The tool promises to work as a guide, showing which patients need the most care and calming those predicted to remain stable. To those familiar with the intense pressure on healthcare resources, it’s a sight for sore eyes.
And there’s more. The model distinguishes people who have memory loss symptoms but remain stable. This differentiation, as Prof. Kourtzi points out, helps redirect them to a different clinical pathway since their symptoms may stem from other causes, such as anxiety or depression.
The team’s algorithm isn’t an ivory-tower innovation. It faced the real-world test with nearly 900 individuals from UK and Singapore memory clinics. And it successfully passed.
“Memory problems are common as we get older. In clinic I see how uncertainty about whether these might be the first signs of dementia can cause a lot of worry for people and their families, as well as being frustrating for doctors who would much prefer to give definitive answers,” expressed Dr. Ben Underwood, assistant professor at the Department of Psychiatry, University of Cambridge.

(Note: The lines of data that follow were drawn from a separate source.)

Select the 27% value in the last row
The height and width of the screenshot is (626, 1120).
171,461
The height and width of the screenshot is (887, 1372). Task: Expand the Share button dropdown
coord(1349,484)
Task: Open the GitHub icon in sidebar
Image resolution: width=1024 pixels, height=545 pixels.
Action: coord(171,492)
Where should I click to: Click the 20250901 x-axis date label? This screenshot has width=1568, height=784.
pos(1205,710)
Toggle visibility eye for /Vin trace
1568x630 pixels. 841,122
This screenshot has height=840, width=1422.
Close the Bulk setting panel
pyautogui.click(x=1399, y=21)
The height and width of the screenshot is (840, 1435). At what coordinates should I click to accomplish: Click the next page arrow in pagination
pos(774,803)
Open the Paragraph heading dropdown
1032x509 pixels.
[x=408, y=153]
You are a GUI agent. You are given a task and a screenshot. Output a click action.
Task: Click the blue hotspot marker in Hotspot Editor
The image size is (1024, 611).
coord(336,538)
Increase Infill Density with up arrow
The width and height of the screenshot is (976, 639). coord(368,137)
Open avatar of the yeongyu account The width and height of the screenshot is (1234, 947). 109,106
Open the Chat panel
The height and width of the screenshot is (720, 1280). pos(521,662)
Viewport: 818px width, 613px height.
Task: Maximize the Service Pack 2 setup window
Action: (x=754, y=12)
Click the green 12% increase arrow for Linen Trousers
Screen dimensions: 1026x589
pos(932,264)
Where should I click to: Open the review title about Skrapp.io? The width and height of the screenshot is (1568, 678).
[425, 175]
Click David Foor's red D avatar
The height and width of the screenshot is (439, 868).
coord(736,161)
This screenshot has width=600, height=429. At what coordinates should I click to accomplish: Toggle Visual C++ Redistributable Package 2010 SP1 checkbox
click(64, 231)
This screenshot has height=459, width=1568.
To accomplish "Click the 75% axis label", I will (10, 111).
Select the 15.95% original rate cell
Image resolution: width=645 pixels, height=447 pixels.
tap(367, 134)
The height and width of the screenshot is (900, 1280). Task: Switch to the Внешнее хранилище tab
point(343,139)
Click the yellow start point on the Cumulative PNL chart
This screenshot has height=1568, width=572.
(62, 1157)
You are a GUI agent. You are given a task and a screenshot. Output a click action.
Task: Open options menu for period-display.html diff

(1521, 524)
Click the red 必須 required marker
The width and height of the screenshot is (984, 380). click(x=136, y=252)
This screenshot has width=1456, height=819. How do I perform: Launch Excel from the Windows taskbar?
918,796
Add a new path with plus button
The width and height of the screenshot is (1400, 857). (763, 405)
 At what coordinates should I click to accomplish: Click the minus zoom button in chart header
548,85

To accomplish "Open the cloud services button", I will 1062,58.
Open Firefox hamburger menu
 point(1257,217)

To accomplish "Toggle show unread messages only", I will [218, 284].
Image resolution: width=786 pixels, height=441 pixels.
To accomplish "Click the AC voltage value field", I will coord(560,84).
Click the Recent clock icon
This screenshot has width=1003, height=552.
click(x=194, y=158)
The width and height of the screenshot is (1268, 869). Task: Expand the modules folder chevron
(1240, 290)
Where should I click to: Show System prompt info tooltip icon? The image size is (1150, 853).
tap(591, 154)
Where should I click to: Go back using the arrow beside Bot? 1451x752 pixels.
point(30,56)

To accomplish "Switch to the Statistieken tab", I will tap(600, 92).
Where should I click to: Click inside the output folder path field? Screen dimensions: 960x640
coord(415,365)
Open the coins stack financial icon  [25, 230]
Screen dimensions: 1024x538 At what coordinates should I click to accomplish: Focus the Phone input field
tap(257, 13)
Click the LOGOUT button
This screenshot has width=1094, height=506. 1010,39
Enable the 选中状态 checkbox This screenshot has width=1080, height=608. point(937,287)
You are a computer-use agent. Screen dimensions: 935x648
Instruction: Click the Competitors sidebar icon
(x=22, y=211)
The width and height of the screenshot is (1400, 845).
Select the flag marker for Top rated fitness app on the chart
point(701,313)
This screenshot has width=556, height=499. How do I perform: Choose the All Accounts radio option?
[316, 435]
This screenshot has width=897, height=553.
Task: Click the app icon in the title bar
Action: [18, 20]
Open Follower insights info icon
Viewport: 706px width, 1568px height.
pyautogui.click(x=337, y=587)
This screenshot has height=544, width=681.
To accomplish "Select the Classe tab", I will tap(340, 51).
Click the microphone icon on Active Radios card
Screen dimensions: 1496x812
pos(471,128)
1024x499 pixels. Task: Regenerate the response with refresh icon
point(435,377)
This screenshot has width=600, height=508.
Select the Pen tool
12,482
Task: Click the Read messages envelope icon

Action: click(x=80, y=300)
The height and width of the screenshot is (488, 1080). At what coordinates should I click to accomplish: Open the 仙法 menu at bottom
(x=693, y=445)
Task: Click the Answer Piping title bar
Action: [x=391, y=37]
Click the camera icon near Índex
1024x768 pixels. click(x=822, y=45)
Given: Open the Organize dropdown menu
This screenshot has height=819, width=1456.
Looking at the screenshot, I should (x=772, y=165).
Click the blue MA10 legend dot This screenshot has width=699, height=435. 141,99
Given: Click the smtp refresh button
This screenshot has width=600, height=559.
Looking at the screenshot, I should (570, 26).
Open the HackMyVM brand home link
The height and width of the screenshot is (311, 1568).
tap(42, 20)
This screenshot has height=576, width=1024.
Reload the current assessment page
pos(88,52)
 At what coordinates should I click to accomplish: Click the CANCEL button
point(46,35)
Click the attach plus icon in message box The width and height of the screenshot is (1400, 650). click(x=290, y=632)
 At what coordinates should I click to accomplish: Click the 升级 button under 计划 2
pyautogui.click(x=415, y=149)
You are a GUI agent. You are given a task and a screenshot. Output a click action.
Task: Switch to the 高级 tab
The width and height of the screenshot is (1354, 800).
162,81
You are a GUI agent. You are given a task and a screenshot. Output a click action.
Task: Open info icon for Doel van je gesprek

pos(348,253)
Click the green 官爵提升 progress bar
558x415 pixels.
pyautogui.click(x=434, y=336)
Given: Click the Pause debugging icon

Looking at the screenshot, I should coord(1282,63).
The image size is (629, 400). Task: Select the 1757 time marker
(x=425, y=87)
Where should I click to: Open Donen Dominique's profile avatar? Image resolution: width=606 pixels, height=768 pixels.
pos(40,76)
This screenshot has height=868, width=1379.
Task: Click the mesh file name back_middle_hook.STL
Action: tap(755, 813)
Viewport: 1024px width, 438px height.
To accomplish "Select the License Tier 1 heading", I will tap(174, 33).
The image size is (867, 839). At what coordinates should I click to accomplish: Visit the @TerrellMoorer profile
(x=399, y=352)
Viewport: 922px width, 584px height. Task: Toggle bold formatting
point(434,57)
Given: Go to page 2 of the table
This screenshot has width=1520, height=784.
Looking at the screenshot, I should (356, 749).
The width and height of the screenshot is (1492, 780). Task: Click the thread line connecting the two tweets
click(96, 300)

The fact that we might be able to reduce this uncertainty with information we already have is exciting and is likely to become even more important as new treatments emerge.”
Importantly, the team trained and tested the AI model on routinely-collected data from patients in actual memory clinics. As Prof. Kourtzi underscores, this proves that the model can generalize to a real-world setting.
The team’s vision doesn’t stop here. They plan to stretch their AI tool to other forms of dementia, such as vascular dementia and frontotemporal dementia, and to integrate different data types, like markers from blood tests.
It’s clear: the team’s mission to tackle the growing health challenge presented by dementia is just starting to gather steam.
The study is published in the journal EClinicalMedicine.